Mr. Green is nervous and chatty and prone to random conceptual leaps—“Mrs. Peacock was a man?!” He’s had to live his whole life under a pretense, acting out a part that everyone wants to see. He’s the one chosen to distract the cop, making up idle conversation while the others hide the bodies. He connects the dots during dinner conversation that all of them work in the government, and wonders what it could mean. In the real ending, he’s first to arrive at the conclusion that Wadsworth is really Mr. Boddy. He slaps Mrs. Peacock because it seems like a good idea at the time, and he’s kind of awkward in his own body, often falling prey to clumsiness.

Best Suggestion: ENFP

Wadsworth: Introverted Intuition (Ni)

Wadsworth has one goal for the evening—to dispense with his accomplices and tighten the noose on his blackmail victims. For this he invents a whole evening of shadowplay, a complex plan to push his dinner guests toward murder. He assigns each of them colorful names, possibly related to how he visualizes their individual personalities in his imagination. Or maybe as if he’s picturing them as pawns on a gameboard. Though he’s confident of his plot, he can become just as panicked as anyone else when the environment changes too quickly—when the lights go out, he mistakes a shower faucet for a doorknob.
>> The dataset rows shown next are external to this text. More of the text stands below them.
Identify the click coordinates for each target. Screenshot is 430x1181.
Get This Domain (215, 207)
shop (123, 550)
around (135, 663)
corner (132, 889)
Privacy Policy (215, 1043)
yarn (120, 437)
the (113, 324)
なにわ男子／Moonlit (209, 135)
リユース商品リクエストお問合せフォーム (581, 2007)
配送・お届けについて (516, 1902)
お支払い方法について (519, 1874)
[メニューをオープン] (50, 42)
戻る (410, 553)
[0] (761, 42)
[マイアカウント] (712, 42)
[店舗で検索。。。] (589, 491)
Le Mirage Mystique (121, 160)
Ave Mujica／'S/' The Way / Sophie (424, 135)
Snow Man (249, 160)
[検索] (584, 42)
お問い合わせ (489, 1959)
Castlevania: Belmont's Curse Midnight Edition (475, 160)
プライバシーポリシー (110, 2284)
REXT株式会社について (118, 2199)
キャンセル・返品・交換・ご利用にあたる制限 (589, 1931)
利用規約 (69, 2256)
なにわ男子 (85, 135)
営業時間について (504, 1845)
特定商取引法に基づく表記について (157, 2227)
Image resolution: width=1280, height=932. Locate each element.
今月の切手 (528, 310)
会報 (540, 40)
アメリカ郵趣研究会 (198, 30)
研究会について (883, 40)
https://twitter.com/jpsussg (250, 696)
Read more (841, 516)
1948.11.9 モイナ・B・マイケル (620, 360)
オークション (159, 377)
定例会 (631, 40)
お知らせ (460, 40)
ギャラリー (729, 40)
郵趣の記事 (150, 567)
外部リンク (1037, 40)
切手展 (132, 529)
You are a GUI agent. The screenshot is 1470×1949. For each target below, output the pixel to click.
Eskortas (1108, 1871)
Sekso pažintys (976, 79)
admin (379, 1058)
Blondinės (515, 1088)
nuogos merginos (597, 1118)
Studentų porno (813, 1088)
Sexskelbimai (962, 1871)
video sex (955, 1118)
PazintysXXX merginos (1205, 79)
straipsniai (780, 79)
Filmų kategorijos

He walks, or rather runs, the company through the night’s events, appearing to have solved the crime when actually he already predicted what everyone would do. For all his foresight, he fails to react in the moment when Mr. Green gets the drop on him and ends his crime spree.

Best Suggestion: INFJ

(Not really sure that Wadsworth is actually an Ni-user, but I think this paints a decent portrait of the cognitive function as if he were.)